By way of example, after a load time of 300 hours, the alloy CMSX-4, which is known from U.S. Pat. No. 4,643,782, when it was tested for use in a gas turbine at a temperature of over 1000° C., underwent considerable coarsening of the γ′ phase, which disadvantageously leads to an increase in the creep rate of the alloy.
On account of the long-term loading of gas turbines, it is therefore necessary to improve the resistance of the known alloys to oxidation at very high temperatures.

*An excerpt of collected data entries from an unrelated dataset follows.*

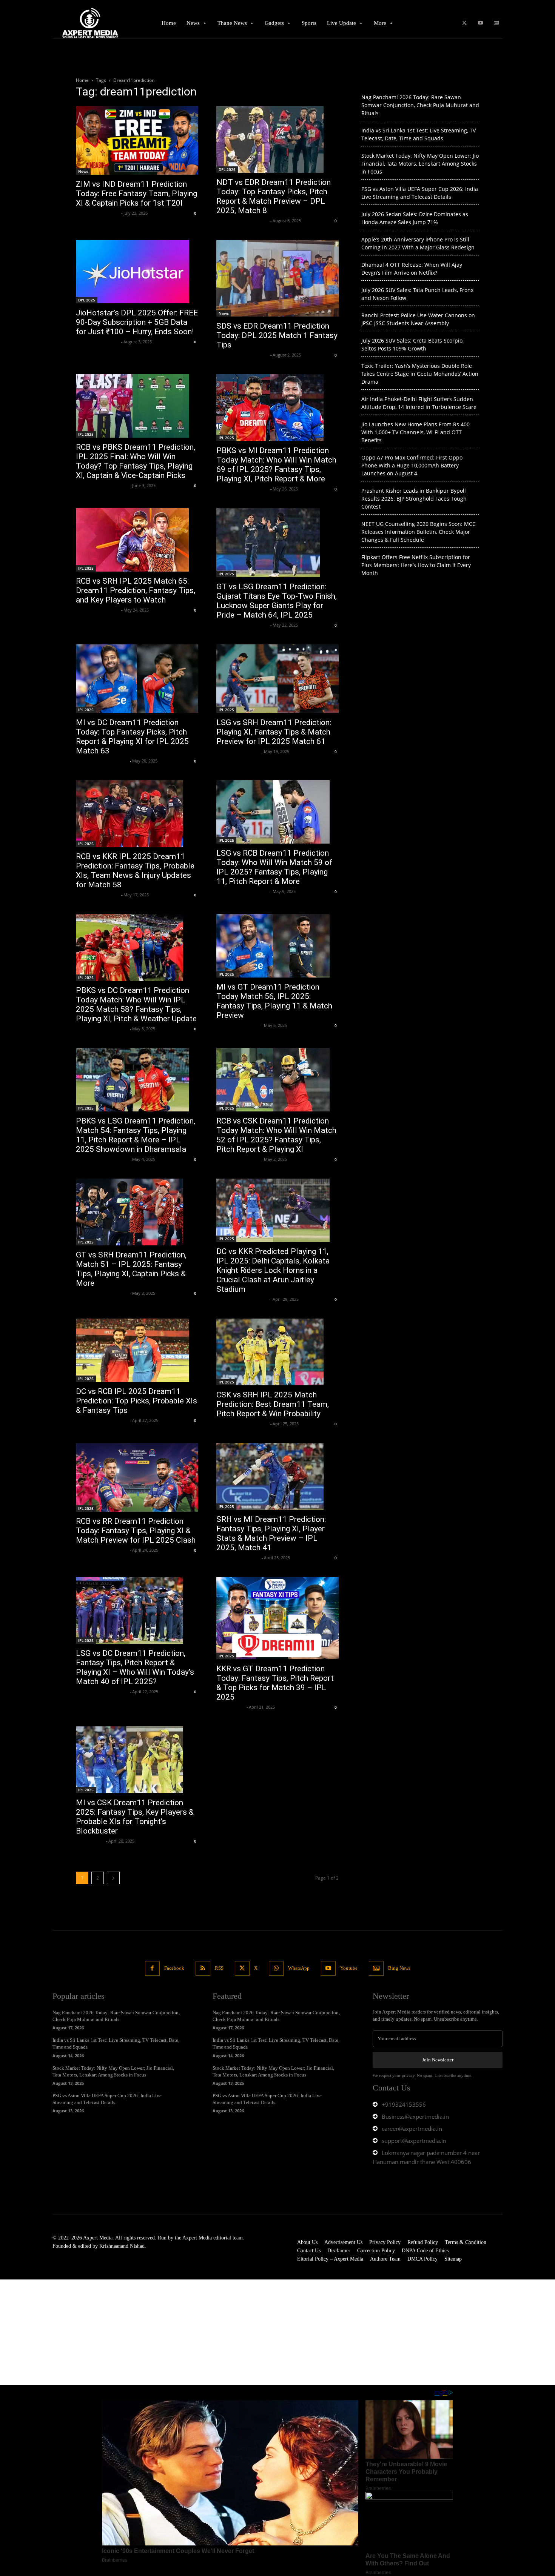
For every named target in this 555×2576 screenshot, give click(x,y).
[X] (464, 23)
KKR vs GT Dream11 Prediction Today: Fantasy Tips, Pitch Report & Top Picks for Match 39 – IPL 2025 (275, 1682)
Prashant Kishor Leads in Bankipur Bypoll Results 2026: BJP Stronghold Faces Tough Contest (414, 498)
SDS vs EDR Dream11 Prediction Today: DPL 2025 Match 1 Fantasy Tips (277, 335)
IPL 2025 (86, 434)
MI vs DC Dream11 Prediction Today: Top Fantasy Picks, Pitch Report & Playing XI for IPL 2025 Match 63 (132, 736)
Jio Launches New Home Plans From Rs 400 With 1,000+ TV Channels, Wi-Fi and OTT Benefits (415, 432)
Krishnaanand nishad (97, 213)
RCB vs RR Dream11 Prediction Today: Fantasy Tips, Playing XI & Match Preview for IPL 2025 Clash (136, 1531)
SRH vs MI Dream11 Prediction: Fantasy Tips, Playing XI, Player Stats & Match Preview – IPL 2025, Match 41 (271, 1533)
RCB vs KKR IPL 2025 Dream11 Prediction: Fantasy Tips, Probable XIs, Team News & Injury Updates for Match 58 (135, 870)
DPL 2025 (227, 169)
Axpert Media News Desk (242, 220)
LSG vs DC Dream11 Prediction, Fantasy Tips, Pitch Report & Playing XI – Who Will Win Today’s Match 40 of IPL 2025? (135, 1667)
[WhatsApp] (276, 1968)
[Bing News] (496, 23)
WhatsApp (299, 1968)
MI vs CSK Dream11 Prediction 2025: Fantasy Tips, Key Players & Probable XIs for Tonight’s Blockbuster (135, 1816)
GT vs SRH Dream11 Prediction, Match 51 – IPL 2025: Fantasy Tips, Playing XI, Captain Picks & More (131, 1269)
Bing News (399, 1968)
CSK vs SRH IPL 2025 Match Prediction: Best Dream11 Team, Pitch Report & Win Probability (272, 1404)
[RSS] (203, 1968)
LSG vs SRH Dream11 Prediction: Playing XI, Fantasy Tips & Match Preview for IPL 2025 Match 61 (273, 732)
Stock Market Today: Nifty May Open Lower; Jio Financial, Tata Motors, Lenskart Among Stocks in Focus (420, 163)
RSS (219, 1968)
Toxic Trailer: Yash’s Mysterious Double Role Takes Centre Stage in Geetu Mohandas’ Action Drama (419, 373)
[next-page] (113, 1878)
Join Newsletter (437, 2060)
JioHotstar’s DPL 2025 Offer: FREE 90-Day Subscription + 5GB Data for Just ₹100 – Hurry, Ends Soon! (137, 322)
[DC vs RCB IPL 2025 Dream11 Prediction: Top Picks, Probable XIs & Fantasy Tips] (137, 1350)
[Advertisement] (226, 2332)
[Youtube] (480, 23)
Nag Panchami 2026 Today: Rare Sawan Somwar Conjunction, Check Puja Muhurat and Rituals (420, 105)
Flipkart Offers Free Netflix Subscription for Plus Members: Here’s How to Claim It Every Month (416, 564)
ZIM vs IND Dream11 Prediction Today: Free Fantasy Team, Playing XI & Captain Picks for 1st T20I (136, 193)
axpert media (230, 1707)
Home (82, 80)
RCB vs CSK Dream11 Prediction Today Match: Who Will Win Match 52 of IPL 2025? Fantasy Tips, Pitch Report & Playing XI (276, 1135)
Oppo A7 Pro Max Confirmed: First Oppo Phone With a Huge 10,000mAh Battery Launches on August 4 (411, 465)
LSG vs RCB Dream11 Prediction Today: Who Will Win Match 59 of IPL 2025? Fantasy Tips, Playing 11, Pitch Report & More (274, 867)
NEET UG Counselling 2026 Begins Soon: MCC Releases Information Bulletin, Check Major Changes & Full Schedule (418, 531)
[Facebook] (152, 1968)
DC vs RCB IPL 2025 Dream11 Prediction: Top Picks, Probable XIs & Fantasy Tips (136, 1401)
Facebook (174, 1968)
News (83, 171)
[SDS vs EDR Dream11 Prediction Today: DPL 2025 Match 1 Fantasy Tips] (277, 278)
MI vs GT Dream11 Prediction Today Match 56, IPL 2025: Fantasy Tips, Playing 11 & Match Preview (274, 1001)
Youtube (349, 1968)
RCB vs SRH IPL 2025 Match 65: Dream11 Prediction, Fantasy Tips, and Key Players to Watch (135, 590)
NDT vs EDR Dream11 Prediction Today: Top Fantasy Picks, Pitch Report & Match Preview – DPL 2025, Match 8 (273, 196)
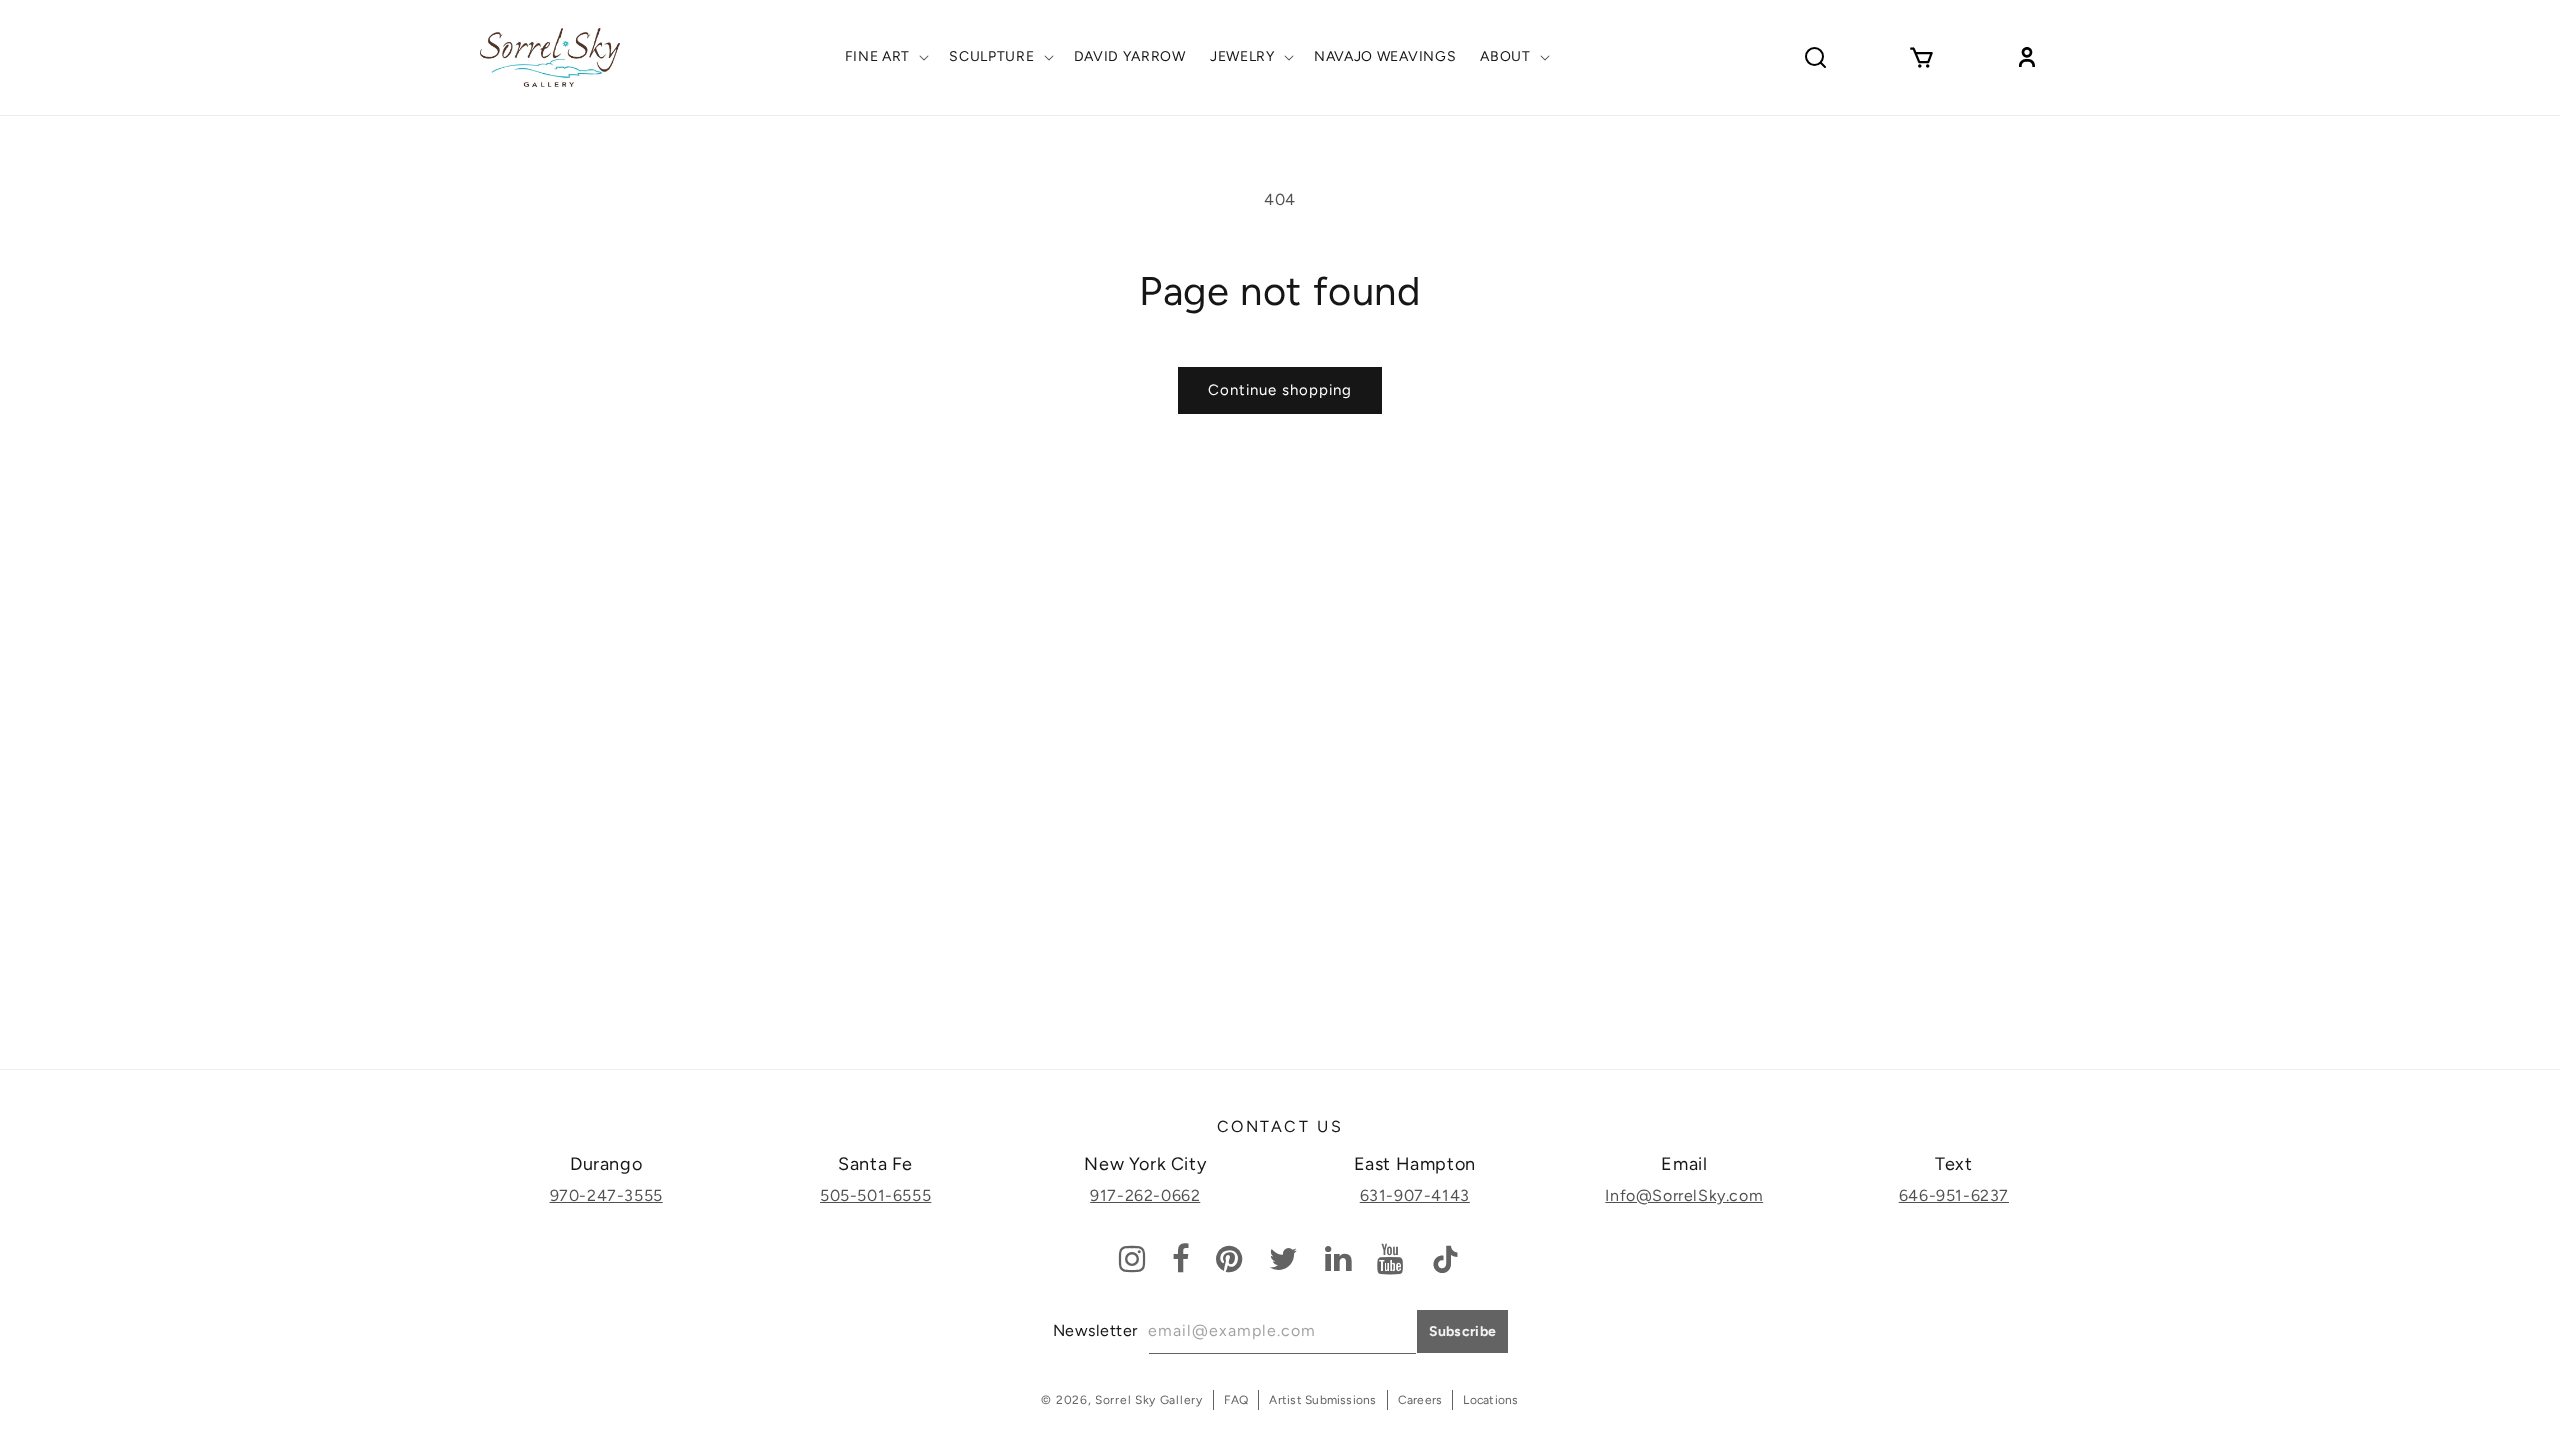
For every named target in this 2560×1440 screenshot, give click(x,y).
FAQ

It is known from GB 2 234 521 A that enriching nickel-base superalloys with boron or carbon during a directional solidification produces microstructures which have an equiaxed or prismatic grain structure. Carbon and boron strengthen the grain boundaries, since C and B cause the precipitation of carbides and borides at the grain boundaries, and these compounds are stable at high temperatures. Moreover, the presence of these elements in and along the grain boundaries delays the diffusion process, which is a primary cause of the grain boundary weakness. It is therefore possible to increase the misorientations (usually 6°) to 10° to 12° yet still achieve good properties of the material at high temperatures.
EP 1 359 231 B1 discloses a nickel-base superalloy which has improved casting properties and a higher resistance to oxidation than known nickel-base superalloys and is additionally suitable, for example, particularly for large gas turbine single-crystal components having a length of >80 mm. The nickel-base superalloy disclosed therein is characterized by the following chemical composition (details in % by weight): 7.7-8.3 Cr, 5.0-5.25 Co, 2.0-2.1 Mo, 7.8-8.3 W, 5.8-6.1 Ta, 4.9-5.1 Al, 1.3-1.4 Ti, 0.11-0.15 Si, 0.11-0.15 Hf, 200-750 ppm C, 50-400 ppm B, remainder nickel and production-related impurities. A preferred alloy having the composition (in % by weight): 7.7-8.3 Cr, 5.0-5.25 Co, 2.0-2.1 Mo, 7.8-8.3 W, 5.8-6.1 Ta, 4.9-5.1 Al, 1.3-1.4 Ti, 0.11-0.15 Si, 0.11-0.15 Hf, 200-300 ppm C, 50-100 ppm B, remainder nickel and production-related impurities, is outstandingly suitable for producing large single-crystal components, for example blades or vanes for gas turbines.